This Article is From Dec 24, 2013

Winter's start ices eastern Canada, US; worst over

Winter's start ices eastern Canada, US; worst over

Residents survey the damage after power lines came down across a street in Toronto's east end.

Toronto: Fewer than 200,000 customers in Canada's largest city are now without power following a weekend ice storm that wreaked havoc through Ontario to the Atlantic coast, Toronto Mayor Rob Ford said on Monday.

Ford said utility workers from Michigan, Manitoba and elsewhere are in Ontario will assist in the efforts to restore power.

More 100,000 customers had power restored in the city, but about 190,000 customers are still without power, Ford said. He called the storm one of the worst in Toronto's history..

Toronto Hydro CEO Anthony Haines said some customers may not get power back until after Christmas on the 26th.

About 80,000 customers in smaller towns and rural areas in Ontario also remained without power, utility companies said. Nearly 45,000 customers remained without power in Quebec.

An icy mix of rain and freezing rain played havoc with the electricity grid across the Maritime provinces on Monday as ice-laden trees fell on power lines, leaving tens of thousands in the dark in southern New Brunswick and northern Nova Scotia. At one point, more than 44,000 residents and businesses were without power in southern New Brunswick.

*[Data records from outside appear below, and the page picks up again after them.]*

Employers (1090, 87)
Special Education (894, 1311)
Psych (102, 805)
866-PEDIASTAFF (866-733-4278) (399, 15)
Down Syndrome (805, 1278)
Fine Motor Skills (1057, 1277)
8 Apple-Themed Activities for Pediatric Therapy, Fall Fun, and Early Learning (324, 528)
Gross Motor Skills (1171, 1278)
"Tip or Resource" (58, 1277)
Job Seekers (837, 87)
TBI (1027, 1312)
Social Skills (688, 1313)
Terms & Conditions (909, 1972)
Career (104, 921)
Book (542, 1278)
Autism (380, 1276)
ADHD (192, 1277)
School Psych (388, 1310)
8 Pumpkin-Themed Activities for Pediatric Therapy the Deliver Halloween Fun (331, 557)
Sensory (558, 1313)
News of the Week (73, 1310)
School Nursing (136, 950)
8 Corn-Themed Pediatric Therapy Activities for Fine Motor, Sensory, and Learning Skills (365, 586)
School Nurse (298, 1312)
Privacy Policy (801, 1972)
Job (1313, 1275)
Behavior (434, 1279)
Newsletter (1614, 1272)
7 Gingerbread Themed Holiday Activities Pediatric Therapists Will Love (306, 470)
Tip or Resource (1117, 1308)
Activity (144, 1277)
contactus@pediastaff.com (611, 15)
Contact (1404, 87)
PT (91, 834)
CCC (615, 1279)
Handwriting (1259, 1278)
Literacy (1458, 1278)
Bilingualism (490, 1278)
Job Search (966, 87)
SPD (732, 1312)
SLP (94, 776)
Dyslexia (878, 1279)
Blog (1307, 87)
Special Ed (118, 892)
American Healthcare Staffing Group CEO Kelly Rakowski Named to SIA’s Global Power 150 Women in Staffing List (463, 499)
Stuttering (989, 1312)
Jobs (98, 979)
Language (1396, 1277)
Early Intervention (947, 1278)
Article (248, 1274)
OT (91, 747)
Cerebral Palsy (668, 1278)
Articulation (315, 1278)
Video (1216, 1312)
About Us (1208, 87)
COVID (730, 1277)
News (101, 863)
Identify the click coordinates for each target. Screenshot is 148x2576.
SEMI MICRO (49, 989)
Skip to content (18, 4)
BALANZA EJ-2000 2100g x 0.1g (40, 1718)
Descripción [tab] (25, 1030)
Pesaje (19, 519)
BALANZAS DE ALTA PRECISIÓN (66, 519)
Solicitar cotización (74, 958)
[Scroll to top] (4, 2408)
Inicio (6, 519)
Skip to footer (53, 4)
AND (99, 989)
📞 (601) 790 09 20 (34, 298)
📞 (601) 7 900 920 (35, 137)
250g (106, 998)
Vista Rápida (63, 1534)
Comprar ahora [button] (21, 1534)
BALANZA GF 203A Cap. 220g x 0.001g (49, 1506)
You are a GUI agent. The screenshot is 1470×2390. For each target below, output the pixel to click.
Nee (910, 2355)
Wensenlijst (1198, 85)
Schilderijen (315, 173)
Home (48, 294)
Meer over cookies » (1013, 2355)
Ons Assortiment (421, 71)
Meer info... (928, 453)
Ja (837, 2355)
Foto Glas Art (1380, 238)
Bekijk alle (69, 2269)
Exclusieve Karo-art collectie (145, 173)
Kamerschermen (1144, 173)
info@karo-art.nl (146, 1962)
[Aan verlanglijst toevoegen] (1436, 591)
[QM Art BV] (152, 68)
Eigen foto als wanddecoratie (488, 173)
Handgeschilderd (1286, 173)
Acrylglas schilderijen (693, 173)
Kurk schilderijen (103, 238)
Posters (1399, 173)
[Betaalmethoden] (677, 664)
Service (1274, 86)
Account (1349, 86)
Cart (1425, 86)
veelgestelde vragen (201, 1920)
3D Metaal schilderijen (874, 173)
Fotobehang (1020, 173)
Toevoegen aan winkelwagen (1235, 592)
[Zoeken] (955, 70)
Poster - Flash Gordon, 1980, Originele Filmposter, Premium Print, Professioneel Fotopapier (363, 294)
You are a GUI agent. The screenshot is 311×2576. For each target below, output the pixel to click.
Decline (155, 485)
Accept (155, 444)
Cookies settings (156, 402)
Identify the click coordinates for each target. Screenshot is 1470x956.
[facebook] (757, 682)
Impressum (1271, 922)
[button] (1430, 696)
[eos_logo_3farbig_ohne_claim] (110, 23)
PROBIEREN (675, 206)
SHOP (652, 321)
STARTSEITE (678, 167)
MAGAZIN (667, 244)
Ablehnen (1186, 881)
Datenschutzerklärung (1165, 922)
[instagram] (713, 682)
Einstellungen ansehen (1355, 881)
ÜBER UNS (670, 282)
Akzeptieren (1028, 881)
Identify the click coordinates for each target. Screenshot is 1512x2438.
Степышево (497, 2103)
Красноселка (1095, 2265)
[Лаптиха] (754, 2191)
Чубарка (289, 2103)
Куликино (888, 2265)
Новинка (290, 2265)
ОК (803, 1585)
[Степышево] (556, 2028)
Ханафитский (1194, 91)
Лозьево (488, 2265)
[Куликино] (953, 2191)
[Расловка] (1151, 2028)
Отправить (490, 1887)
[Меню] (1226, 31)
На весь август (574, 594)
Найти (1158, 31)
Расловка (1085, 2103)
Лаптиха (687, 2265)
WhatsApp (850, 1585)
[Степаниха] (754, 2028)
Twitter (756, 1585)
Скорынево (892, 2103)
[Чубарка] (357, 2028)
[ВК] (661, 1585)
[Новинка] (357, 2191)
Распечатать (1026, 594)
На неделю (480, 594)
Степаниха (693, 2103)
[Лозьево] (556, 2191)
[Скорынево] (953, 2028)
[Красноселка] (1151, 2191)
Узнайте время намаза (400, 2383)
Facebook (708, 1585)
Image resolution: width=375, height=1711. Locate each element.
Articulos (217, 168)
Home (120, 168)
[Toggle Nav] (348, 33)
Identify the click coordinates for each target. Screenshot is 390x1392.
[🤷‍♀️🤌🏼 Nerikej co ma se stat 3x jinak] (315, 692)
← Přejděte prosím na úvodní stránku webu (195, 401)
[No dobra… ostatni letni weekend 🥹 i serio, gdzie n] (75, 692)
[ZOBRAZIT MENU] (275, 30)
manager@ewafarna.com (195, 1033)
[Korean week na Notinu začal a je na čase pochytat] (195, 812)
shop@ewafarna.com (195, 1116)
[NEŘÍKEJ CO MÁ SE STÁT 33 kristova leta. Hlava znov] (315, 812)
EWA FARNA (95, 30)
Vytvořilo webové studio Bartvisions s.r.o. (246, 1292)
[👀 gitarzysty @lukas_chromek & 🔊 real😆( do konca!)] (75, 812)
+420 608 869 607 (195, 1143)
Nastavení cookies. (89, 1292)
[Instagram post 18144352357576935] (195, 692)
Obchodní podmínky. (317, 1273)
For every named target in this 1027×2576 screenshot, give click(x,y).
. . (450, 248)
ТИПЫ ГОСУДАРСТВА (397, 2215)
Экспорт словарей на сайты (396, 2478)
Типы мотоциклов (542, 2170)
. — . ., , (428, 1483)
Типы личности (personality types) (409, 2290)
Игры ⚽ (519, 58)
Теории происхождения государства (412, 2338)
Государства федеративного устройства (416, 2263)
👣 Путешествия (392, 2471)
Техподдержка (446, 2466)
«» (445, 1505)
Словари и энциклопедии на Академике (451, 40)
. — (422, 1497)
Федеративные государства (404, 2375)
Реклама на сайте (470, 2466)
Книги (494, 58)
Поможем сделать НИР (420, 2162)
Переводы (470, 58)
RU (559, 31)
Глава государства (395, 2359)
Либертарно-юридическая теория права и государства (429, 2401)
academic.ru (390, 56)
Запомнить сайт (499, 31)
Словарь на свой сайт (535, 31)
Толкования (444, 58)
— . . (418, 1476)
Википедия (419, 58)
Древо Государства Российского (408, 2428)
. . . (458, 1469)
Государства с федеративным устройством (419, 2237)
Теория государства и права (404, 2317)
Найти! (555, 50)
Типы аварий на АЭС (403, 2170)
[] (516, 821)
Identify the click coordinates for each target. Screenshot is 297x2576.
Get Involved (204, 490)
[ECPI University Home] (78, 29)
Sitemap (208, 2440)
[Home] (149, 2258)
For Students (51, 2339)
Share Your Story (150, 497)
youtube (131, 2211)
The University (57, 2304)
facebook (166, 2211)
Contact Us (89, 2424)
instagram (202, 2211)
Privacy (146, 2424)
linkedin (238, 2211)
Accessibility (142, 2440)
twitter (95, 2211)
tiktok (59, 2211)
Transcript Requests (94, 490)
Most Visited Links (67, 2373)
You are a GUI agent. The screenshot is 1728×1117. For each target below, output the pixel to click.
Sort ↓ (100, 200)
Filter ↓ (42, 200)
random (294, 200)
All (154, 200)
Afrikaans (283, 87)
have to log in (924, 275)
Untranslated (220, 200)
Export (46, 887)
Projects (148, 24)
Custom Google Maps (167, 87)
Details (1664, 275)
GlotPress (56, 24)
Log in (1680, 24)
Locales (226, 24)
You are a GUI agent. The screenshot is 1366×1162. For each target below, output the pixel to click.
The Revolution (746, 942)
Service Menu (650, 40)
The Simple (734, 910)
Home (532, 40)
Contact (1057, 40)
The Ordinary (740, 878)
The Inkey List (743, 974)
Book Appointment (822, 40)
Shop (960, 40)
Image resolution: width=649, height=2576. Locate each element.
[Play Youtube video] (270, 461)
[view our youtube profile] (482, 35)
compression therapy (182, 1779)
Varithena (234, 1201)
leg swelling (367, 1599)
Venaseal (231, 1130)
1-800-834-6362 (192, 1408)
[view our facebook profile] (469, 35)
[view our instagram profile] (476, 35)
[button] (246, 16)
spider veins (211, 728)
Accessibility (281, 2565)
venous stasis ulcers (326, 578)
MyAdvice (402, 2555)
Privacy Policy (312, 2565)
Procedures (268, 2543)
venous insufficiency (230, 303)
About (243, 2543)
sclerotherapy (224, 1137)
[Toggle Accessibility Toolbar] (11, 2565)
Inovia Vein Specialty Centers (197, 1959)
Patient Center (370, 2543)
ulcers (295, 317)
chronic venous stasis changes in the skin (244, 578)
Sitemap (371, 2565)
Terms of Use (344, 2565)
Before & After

The freezing rain turned roads and sidewalks into skating rinks Sunday and hit holiday plans at one of the busiest travel times of the year.

Air travelers were still being frustrated by dozens of flight cancellations and delays at Toronto's Pearson International Airport and at Halifax Stanfield International Airport.

The first full day of winter Sunday also brought ice and high wind in the upper U.S. Midwest and northeastern New England states and flooding in the South.

More than 390,000 homes and businesses were without power Monday in Michigan, upstate New York and across the northern New England region to Maine, down from Sunday's peak of more than half a million. Most were in Michigan, whose largest utilities said it will be days before power is restored because of the difficulty of working around broken lines.

At least 11 deaths in the U.S. were blamed on the storm, including five people killed in flooding in Kentucky and a woman who died after a tornado with winds of 130 mph (209 kph) struck in Arkansas. Another woman died in Arkansas when she lost control of her vehicle on an icy patch of an interstate. A Vermont man died from carbon monoxide poisoning caused by a generator that was running after the storm knocked out power at his house, state police said. Five people were killed in eastern Canada in highway crashes blamed on severe weather conditions.

In the U.S., more than 4,000 flights were behind schedule, the majority of those in New York, Washington, Chicago, Denver, Dallas and Houston.

And more than 275 flights were canceled, mostly in Chicago, Denver, Houston and Dallas, aviation data company FlightAware said. The number is in line with a typical travel day and much improved from Sunday's 700 cancellations. There are usually more than 30,000 daily flights in the United States.

Delta Air Lines said a taxiway that may have frozen over was suspected in an accident at Detroit Metropolitan Airport: An Atlanta-bound jetliner slid onto the grass, but no one was hurt.

The winter weather was far from nationwide, though. Record high temperatures in the 60s and 70s Fahrenheit (upper teens and low 20s Celsius) were reached in some Mid-Atlantic U.S. states this weekend, but forecasts called for drops back to the mid-30s F (low single digits C).